Monday, February 08, 2010

Representing bidirectional relationship with boost::bimap

In C++, std maps and hash-maps are perfect choice for storing key-value pairs of elements. We use key to lookup related value(s). Quite often I manipulate key-value relationships where both keys and values are unique and usually there is a one-to-one relationships between keys and values. Example of this is a translation tables between two sets of symbols (strings).

I ended up coding my own class with two internal maps, or hash-maps, plus getters and setters to populate and access values for two way lookups.

A while ago I stumbled upon boost's bimap. Here is an example how to use it.

Boost bimap - a two way map

#include <boost/bimap.hpp>

typedef boost::bimap< string, string > map_type;

map_type m;
m.insert( map_type::value_type("ABC","ABC.X.Y") );
m.insert( map_type::value_type("DEF","DEF.X.Y") );
m.insert( map_type::value_type("GHI","GHI.X.Y") );

The above typedef defines a two way map where both keys and values are of type std::string. You could use other types, for example <int,string> and so on. By default the resulting bimap will internally store data in two std::map equivalent data structures with string as key and string value type.

To use boost::bimap you need to only include headers and add path to header file to your compiler include path.

Data in those two internal structures are accessible through left and right accessors. They are both signature equivalent to std::map<string,string> and std::map<string,string>. Additionally there is a way to access the relationship between those two structures which is not shown here.

You can access data via:

map_type::left_map& view_type = m.left;


map_type::right_map& view_type = m.right;

Iterating over bimap using each side as key

We can create a method that takes a collection, and uses collection's iterator to access key-value pairs using standard std notation:

template < class MapType > void dump( const MapType& m)
    typedef typename MapType::const_iterator const_iterator;
    for ( const_iterator iter(m.begin()),
         iter != iend;
         ++iter )
        std::cout << iter->first << "-->" << iter->second
                  << std::endl;

We call the above method with either left or right collection from the bimap created before. Once again, the left collection uses the original key to access values.

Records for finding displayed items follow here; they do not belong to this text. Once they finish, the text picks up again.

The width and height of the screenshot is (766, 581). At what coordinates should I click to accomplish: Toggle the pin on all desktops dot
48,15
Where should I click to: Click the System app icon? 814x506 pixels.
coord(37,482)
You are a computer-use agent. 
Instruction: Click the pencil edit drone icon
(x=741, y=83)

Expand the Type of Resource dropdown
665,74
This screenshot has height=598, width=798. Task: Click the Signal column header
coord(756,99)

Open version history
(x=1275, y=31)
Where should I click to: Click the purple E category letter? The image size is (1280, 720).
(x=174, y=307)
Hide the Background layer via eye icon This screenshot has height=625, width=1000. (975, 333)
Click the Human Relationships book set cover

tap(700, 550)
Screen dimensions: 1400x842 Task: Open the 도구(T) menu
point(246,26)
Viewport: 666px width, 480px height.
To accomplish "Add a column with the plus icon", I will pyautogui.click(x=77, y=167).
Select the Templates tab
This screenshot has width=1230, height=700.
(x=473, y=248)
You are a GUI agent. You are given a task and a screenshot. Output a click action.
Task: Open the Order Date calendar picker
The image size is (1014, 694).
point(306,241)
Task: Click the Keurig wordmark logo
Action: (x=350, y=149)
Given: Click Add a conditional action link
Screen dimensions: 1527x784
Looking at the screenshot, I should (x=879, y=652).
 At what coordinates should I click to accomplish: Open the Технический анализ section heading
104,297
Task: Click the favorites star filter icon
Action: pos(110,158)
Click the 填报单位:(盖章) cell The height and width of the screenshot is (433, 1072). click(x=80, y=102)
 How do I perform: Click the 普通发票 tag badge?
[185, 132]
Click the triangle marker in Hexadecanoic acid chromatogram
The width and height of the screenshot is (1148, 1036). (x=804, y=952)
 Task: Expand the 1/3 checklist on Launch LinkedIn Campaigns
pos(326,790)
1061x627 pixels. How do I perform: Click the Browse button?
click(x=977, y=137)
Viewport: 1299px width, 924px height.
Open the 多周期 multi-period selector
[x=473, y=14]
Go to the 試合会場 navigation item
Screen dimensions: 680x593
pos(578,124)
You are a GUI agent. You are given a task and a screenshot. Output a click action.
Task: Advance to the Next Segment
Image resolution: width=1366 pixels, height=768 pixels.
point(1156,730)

The right collecton is the reverse map using values from the first collection to access keys. The code looks like this:

dump( m.left );
dump( m.right );

Output looks like this:

// using left collection key --> value

// using right collection 'value' --> 'key'

Another way of iterating over one or the other side looks like this, substitute left for right to get the reverse mapping:

map_type::left_map& map_view = m.left;
for (map_type::left_map::const_iterator it(map_view.begin()),
     it != end;
    cout << (*it).first << " --> " << (*it).second << endl;



Additionally, you can access the relationship which is not shown here but you can find examples in boost::bimap documentation.

Specify different types of collection in bimap

There are many options how to construct boost::bimap. You can specify what type of data structure should be used for each of collections and even what type of mapping to use for the relationship between left and right side.

In my case I have unique strings with one-to-one mapping on each side. I create the bimap on startup and then only use for lookup by either key. hash-maps seem like perfect candidate here, in bimap they are specified by unordered_set_of type.

See boost::bimap examples and reference for more explanation and examples.

To use hash-maps use appropriate parts above with the following code:

  • Add another header file

    #include <boost/bimap.hpp>
    #include <boost/bimap/unordered_set_of.hpp>
  • Use appropriate namespace so you don't have to prefix everything with boost:: for readability

    using namespace boost::bimaps;
  • Define map_type using hash_maps, or unordered_set_of as they are called in boost::bimap;

    typedef boost::bimap< unordered_set_of< string >
                        , unordered_set_of< string >
                        > map_type;

The rest of the code works the same way.

This shows some very basic usage of boost::bimaps. You can use them whenever you need to access collection in c++ by key, value or by mapping relationship. Boost's bimap provides options to configure each type of internal structures to fit your requirements.